Löschwasserversorgung über lange Wege trainiert

Wasser marsch in Deichhorst! Zwei Trupps nehmen im Rahmen einer Wasserförder-Übung je ein Strahlrohr gegen einen fiktiven Flächenbrand vor.Themenblöcke im Ausbildungsdienst - das ist neu bei der FF Stadt: Im Ausbildungsdienst werden 2012 verschiedene Ausbildungsthemen verstärkt zugübergreifend behandelt. Dazu zählt unter anderem die Löschwasserförderung über lange Wege, da diese im Einsatzfall schnell zu einer personell und materiell intensiven Angelegenheit werden kann.

 

In Deichhorst übten nun zwei Halbzüge, wie im Einsatzfall schnell und effektiv Wasser herangeführt werden kann. Die angenommene Lage sah dabei einen ausgedehnten Flächenbrand entlang der Theodor-Heuss-Straße vor. Das zuerst eintreffende Löschgruppenfahrzeug begann sofort mit der Brandbekämpfung. Das notwendige Löschwasser stammte aus dem fahrzeugeigenen und 1600 Liter fassenden Löschwasserbehälter. Da jedoch absehbar war, dass dies nicht ausreichen würde, bekamen weitere Einheiten den Auftrag, für die benötigte Wasserversorgung zu sorgen.

 

Mit dem Eintreffen des Tanklöschfahrzeugs (TLF 20/40) konnte auf die 4000 Liter aus dessen Tank zurückgegriffen werden, während sich eine weitere Löschgruppe mit dem LF 16-TS aufmachte, auf dem Gelände des Deichhorst-Centers einen Löschwasserbrunnen anzuzapfen. Die Schlauchleitung, so sah es der Plan vor, sollte mit Unterstützung der Wechsellader-Besatzung mit dem Abrollbehälter Schlauch erfolgen. Vorher jedoch wurde von der Besatzung des LF 1 der Faltbehälter des AB-Schlauch aufgebaut, aus dem das Löschgruppenfahrzeug sich weiter versorgen sollte. Die Gruppe hatte bereits eine Saugleitung gekuppelt, um aus dem 5000 Liter fassenden Falttank Wasser ansaugen zu können.

 

Begleitend zu den Maßnahmen vom Löschgruppenfahrzeug 1, dem Pendelverkehr durch das Tanklöschfahrzeug und den Aufbau der Wasserversorgung von LF 16-TS und WLF beteiligten sich auch weitere Kräfte an der Übung.
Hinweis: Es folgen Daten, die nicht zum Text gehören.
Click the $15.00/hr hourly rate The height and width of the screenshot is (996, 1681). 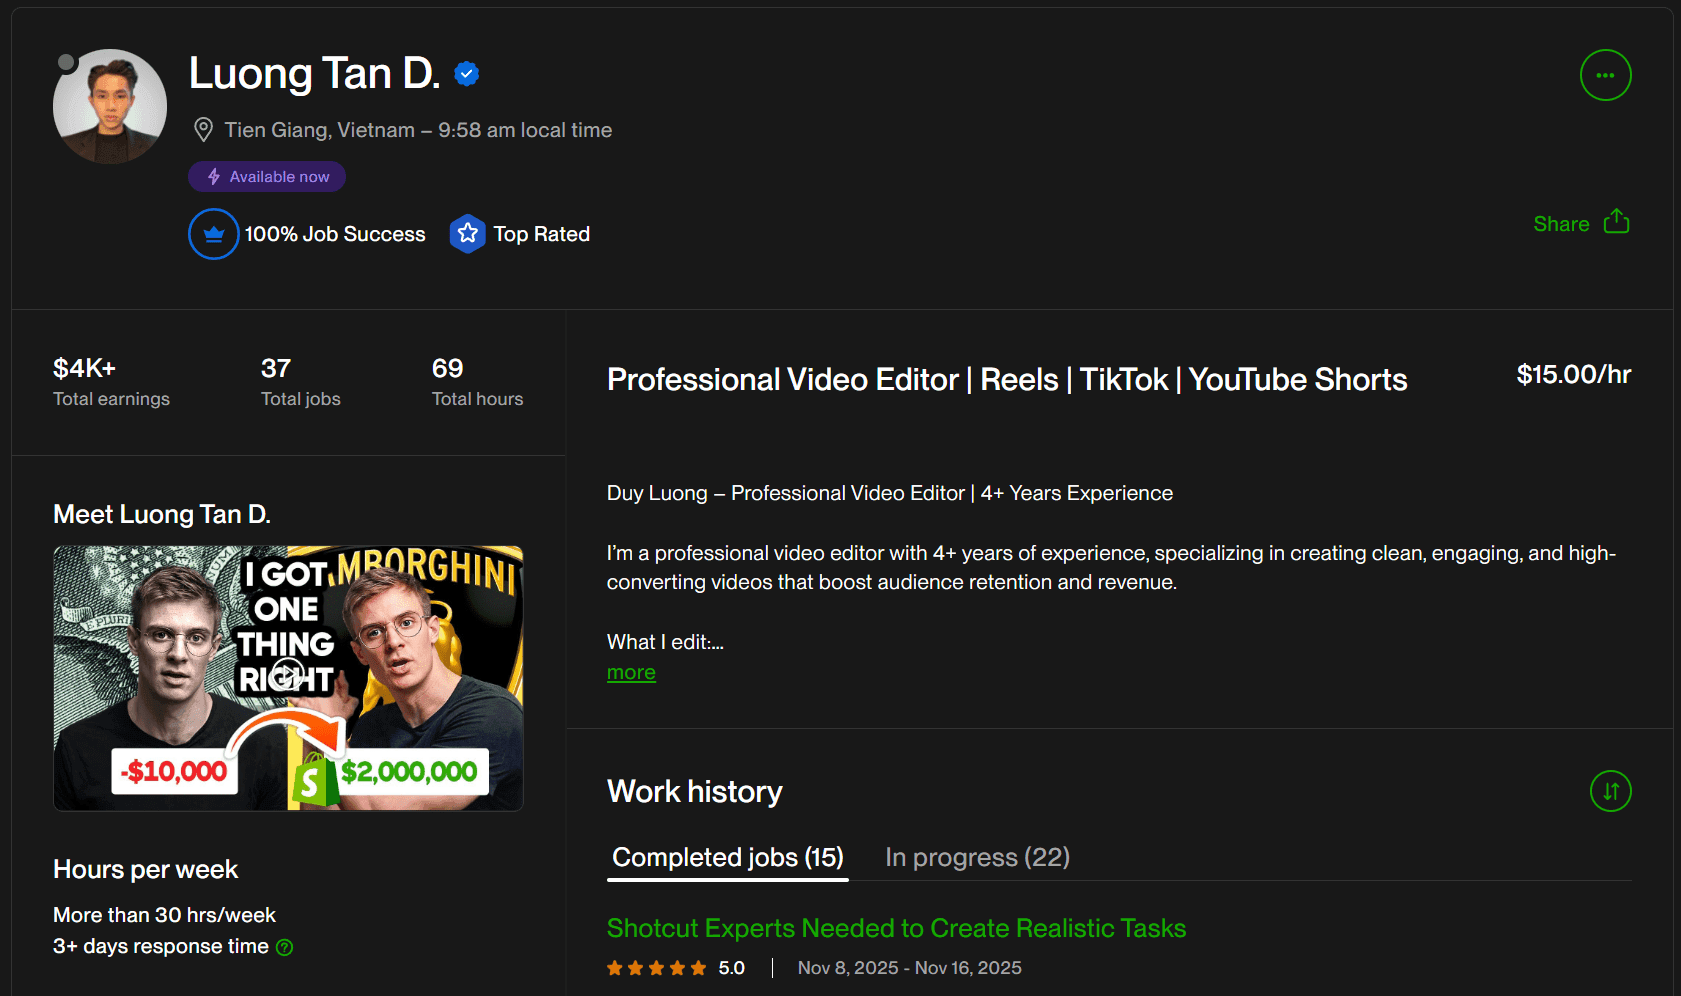(1573, 375)
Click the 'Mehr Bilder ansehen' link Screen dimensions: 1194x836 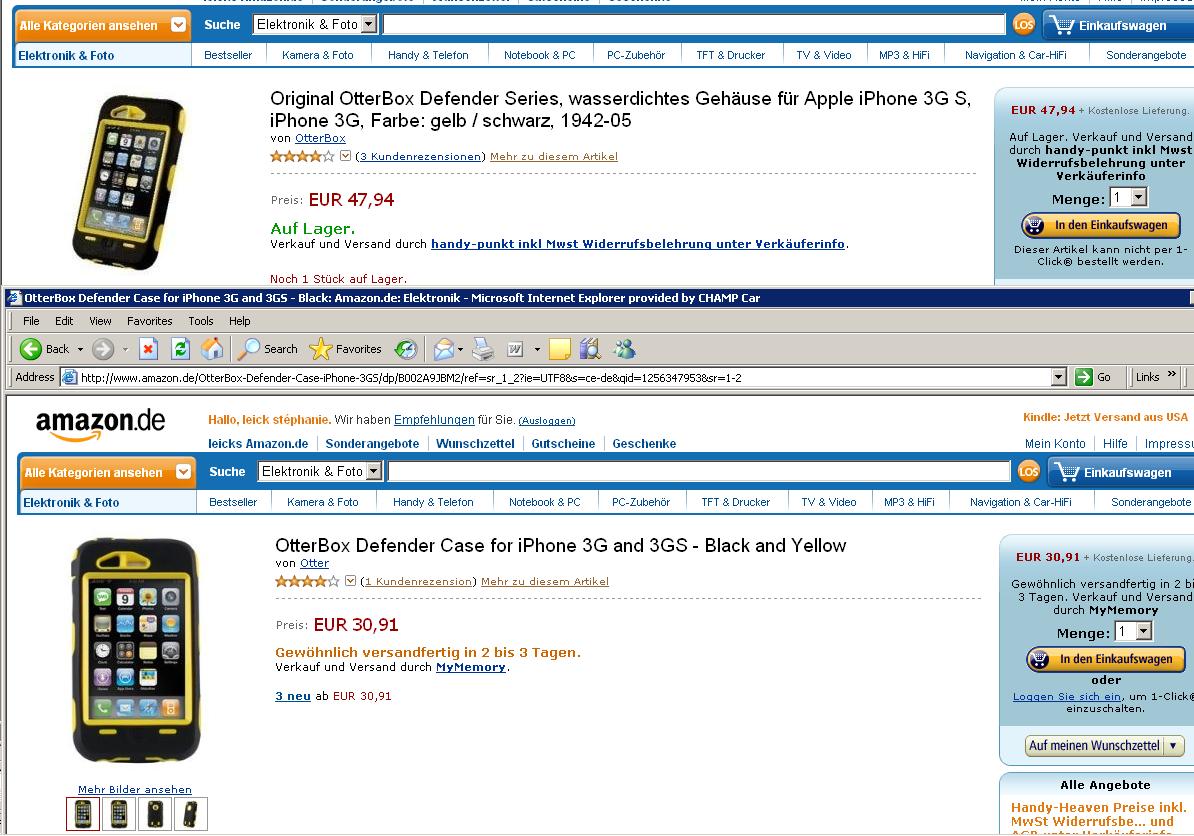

So wurden beispielsweise die Drehleiter mit ihrem Wenderohr und ein weiteres Wechselladerfahrzeug mit in die Übung einbezogen. Auch ein Mannschaftstransportfahrzeug kam zum Einsatz. Nachdem die (einige hundert Meter lange) Förderleitung fertiggestellt war und zudem auch das Tanklöschfahrzeug weiteres Löschwasser heranführte, konnte die Übung erfolgreich beendet werden.